Sunday, 10 May 2009

From "It's the Spork Valley All-Stars"

By Chris Goode (more, Spoon River Anthology).

In life I was quailsong and sparrowfart, propping up
the Borg for the promise of a Tupperware parachute,
jam and Jehosaphat endlessly deferred. My children accounted me
pinker than a skinned doe’s quim, and my wife, my
God, her monocle, the endless coupons,
naturally I spunked the whole kit and caboodle
up the wall. One evening near the fag-end of Lent
I secretly frenchkissed a lady’s tofu.
Nobody knew she was there.
The incident might have come with me to Valhalla
but my consequent grin set off car alarms, frightened
a pregnant sow, made the Salvation Army go pagan overnight.
Your raspberry pavlova would relatively taste like
a Gauloise.
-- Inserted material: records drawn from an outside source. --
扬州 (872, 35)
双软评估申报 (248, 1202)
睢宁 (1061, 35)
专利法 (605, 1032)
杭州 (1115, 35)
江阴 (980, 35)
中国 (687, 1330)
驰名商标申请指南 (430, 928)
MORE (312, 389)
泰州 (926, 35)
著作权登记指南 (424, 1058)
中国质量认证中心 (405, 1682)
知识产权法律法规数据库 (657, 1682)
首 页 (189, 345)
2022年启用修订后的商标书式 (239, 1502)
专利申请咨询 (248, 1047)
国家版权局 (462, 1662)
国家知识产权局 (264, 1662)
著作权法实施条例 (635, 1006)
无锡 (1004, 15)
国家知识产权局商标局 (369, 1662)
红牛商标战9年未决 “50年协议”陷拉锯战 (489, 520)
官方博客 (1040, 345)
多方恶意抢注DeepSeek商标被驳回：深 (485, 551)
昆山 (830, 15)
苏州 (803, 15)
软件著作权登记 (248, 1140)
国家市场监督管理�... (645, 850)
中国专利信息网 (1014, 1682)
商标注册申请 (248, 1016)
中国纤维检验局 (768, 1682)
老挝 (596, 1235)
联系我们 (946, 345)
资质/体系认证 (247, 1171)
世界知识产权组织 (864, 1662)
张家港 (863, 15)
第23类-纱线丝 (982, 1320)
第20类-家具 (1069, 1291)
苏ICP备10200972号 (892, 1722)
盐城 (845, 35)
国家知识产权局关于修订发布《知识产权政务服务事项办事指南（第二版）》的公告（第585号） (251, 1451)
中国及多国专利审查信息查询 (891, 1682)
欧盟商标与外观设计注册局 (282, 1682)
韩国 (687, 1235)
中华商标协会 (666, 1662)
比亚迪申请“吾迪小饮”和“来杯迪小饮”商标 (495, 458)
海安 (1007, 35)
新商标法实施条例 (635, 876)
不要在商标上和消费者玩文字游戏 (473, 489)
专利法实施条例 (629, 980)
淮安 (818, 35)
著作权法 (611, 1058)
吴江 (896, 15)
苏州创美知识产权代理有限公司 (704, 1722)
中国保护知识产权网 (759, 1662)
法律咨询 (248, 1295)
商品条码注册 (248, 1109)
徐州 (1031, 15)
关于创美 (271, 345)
I was utterly butterly ausgespielt.
Jumping before I was pushed, I set
my affairs in order, aardvark to flugelhorn, fluoridation to
mulberry, mumps to repugnance, and requiem to
zoo, plus appendices. Then I tidied my language
laboratory away, put the phone in the sink,
and ate seventy packets of Blu-Tack.
Now my wife is a millionaire, and my legacy
entirely consists in a minuscule disclaimer.
Blu-Tack is not to be taken internally.
Christ I miss my labrador, Abracadabra.